PROBLEM DESCRIPTION: In the entries that follow, find the word "computer" and report each line it is on.

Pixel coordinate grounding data

####################

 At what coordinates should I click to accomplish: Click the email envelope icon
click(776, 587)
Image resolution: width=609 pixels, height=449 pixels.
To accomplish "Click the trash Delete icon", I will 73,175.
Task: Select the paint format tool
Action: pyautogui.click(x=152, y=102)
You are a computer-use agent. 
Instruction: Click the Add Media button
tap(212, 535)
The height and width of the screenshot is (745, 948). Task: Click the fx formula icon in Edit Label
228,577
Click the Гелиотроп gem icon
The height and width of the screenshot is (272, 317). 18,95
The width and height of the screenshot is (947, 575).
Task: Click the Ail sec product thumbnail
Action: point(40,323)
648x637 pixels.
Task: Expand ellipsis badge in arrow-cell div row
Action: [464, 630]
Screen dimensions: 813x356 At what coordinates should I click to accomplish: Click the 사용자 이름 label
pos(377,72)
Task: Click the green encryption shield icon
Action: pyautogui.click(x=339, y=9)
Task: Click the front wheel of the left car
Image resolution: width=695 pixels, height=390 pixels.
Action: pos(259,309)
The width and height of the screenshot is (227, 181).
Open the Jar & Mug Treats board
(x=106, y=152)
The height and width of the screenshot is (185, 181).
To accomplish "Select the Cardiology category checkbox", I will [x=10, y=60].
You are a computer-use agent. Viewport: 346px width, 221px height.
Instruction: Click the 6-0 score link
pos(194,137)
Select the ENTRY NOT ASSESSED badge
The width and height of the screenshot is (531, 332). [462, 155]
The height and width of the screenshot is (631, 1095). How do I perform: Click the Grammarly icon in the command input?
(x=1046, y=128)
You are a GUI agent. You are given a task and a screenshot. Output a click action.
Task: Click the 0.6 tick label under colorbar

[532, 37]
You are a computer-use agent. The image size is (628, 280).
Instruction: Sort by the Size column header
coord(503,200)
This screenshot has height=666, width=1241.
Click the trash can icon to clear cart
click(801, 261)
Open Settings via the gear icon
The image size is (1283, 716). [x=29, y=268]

####################

EXERCISE SOLUTION:
You are a computer-use agent. 
You are a computer-use agent. Viewport: 346px width, 221px height.
You are a computer-use agent. The image size is (628, 280).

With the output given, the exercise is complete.